Set down every entry word for word. Omit the pictures.

===

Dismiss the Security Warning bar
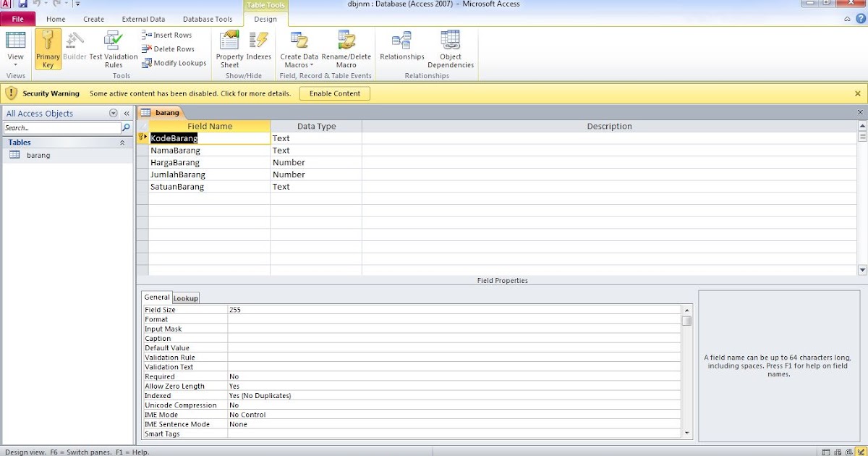pyautogui.click(x=857, y=93)
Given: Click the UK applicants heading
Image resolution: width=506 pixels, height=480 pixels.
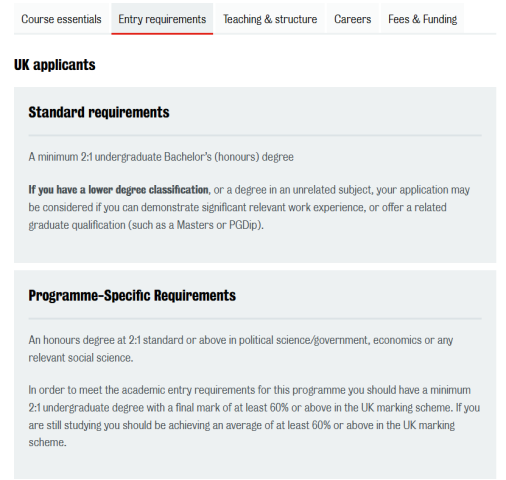Looking at the screenshot, I should click(55, 65).
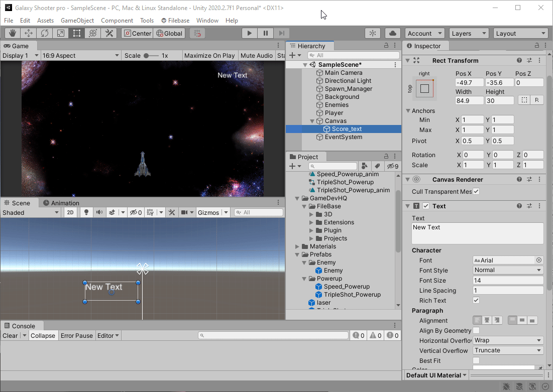Open the Font Style dropdown
The height and width of the screenshot is (392, 553).
pos(508,270)
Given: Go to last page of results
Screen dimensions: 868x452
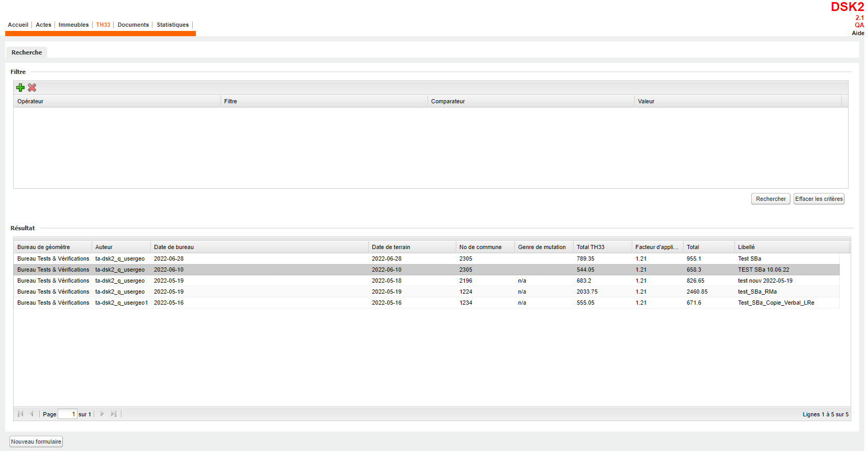Looking at the screenshot, I should 113,414.
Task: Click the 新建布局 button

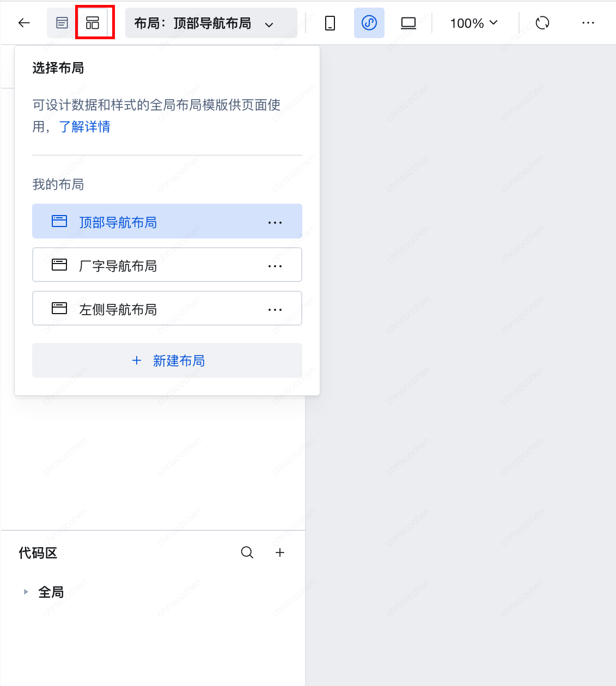Action: [167, 360]
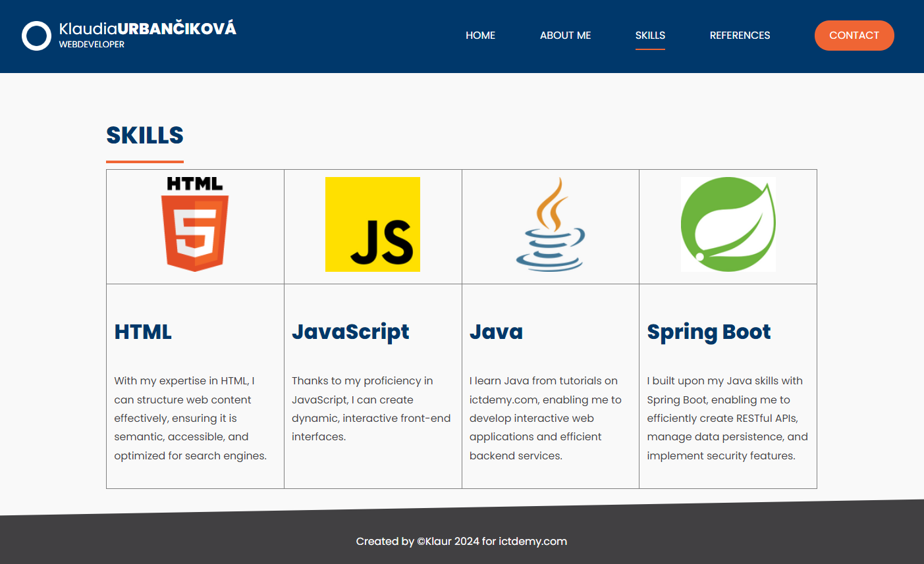
Task: Click the WEBDEVELOPER subtitle text
Action: (92, 45)
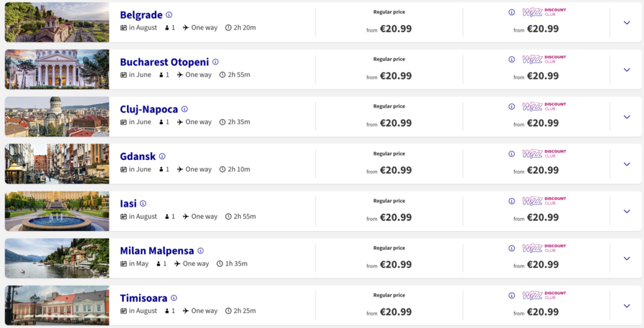Image resolution: width=644 pixels, height=328 pixels.
Task: Click the Belgrade regular price €20.99
Action: (x=396, y=29)
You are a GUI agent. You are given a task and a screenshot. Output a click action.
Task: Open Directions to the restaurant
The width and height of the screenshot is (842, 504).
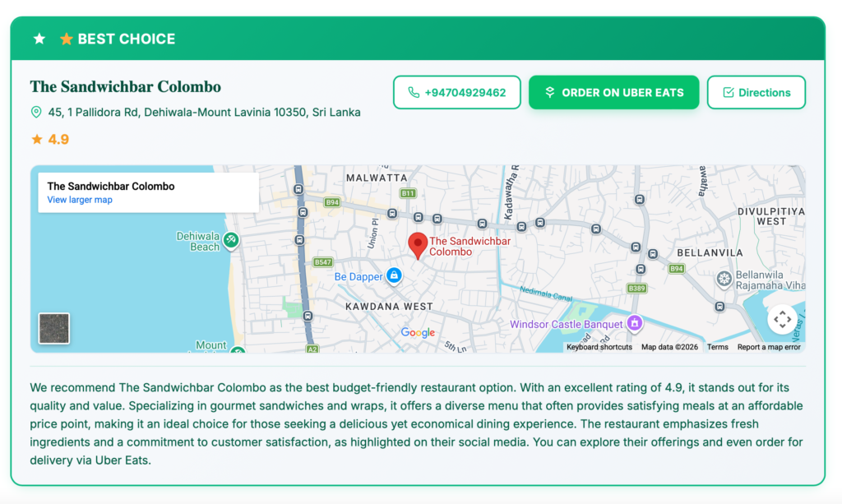coord(756,93)
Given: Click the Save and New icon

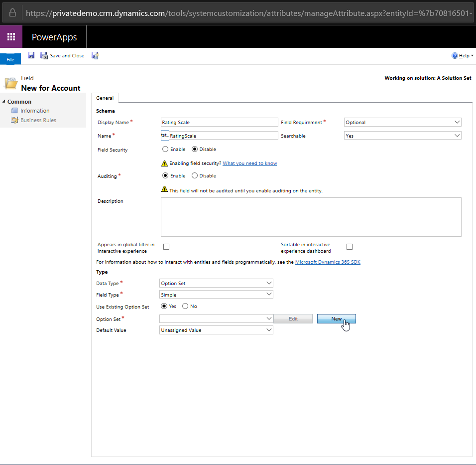Looking at the screenshot, I should click(x=95, y=56).
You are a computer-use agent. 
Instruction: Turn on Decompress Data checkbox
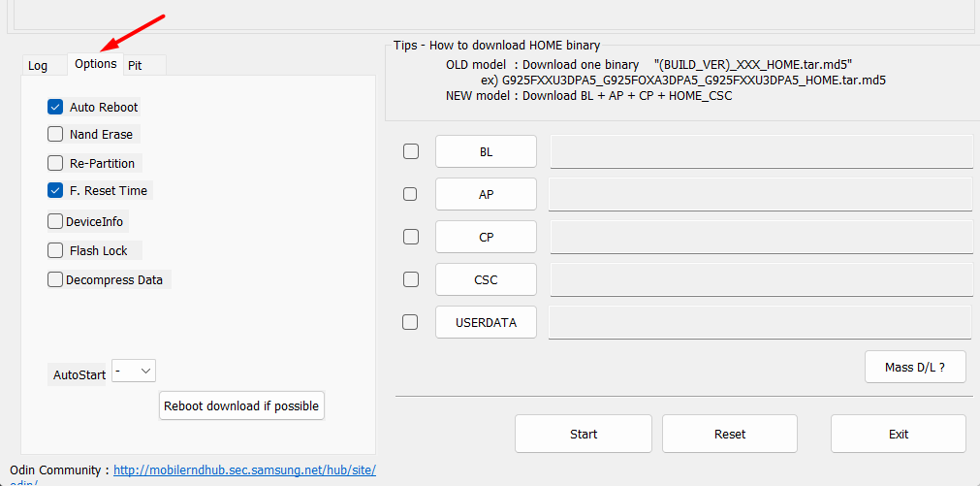point(55,279)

===

### Your solution:
Dismiss the Security Warning bar
pyautogui.click(x=857, y=93)
Given: Click the UK applicants heading
Image resolution: width=506 pixels, height=480 pixels.
Looking at the screenshot, I should click(55, 65).
Open the Font Style dropdown
The height and width of the screenshot is (392, 553).
pos(508,270)
Given: Go to last page of results
Screen dimensions: 868x452
Looking at the screenshot, I should 113,414.
Task: Click the 新建布局 button

Action: [167, 360]
Task: Click the WEBDEVELOPER subtitle text
Action: (92, 45)
Image resolution: width=644 pixels, height=328 pixels.
Task: Click the Belgrade regular price €20.99
Action: (x=396, y=29)
You are a GUI agent. You are given a task and a screenshot. Output a click action.
Task: Open Directions to the restaurant
The width and height of the screenshot is (842, 504).
coord(756,93)
Given: Click the Save and New icon

Looking at the screenshot, I should click(x=95, y=56).
You are a computer-use agent. 
Instruction: Turn on Decompress Data checkbox
point(55,279)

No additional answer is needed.